WHAT NEEDS TO BE DONE -> Every line of the data below that holds the string "agent" needs to be reported.

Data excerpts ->
------------
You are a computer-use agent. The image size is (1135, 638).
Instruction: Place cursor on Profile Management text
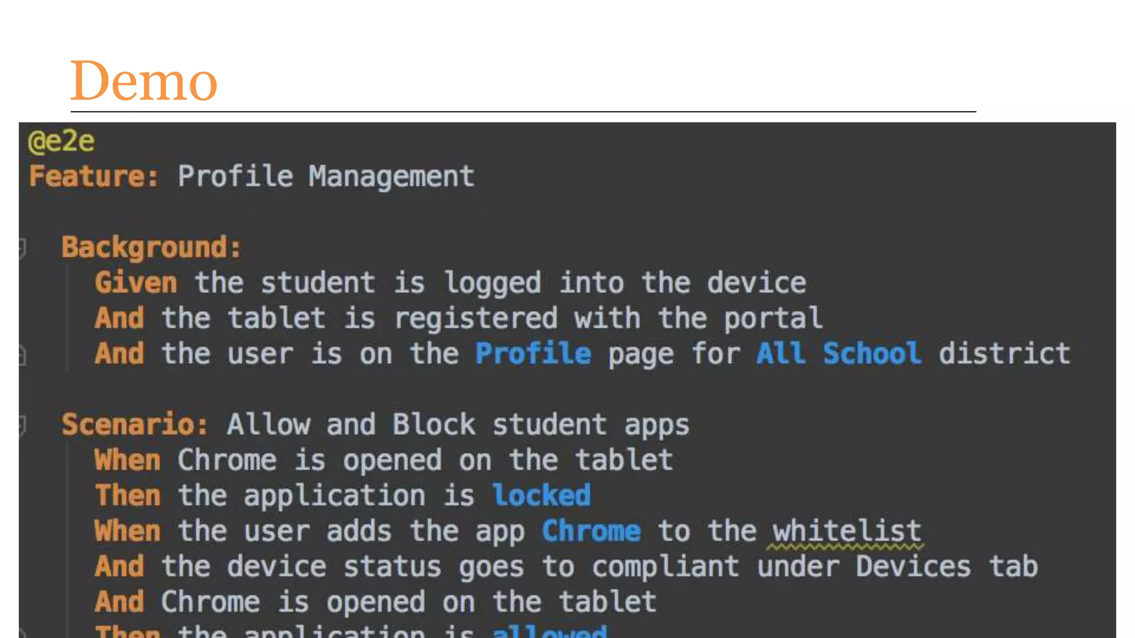(326, 177)
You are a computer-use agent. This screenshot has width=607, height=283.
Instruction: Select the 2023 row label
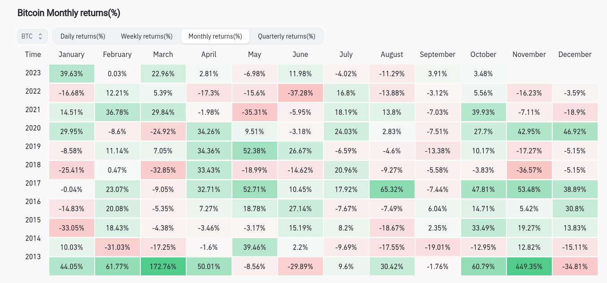click(x=33, y=73)
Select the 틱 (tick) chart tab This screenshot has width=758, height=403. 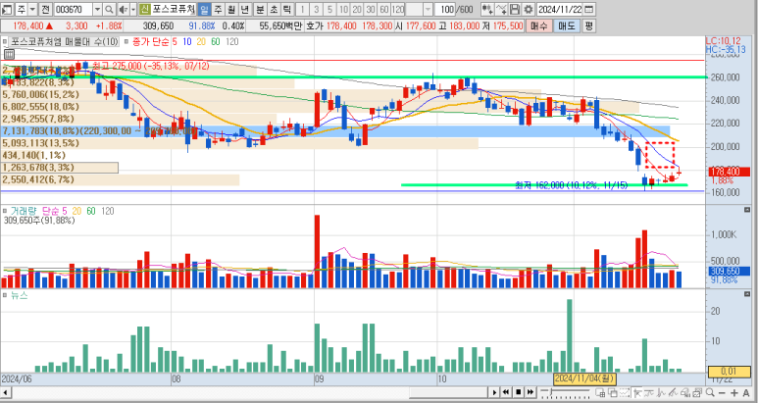[285, 9]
------------
SOLUTION TO THIS PROBLEM ->
You are a computer-use agent. The image size is (1135, 638).
You are a computer-use agent. This screenshot has width=607, height=283.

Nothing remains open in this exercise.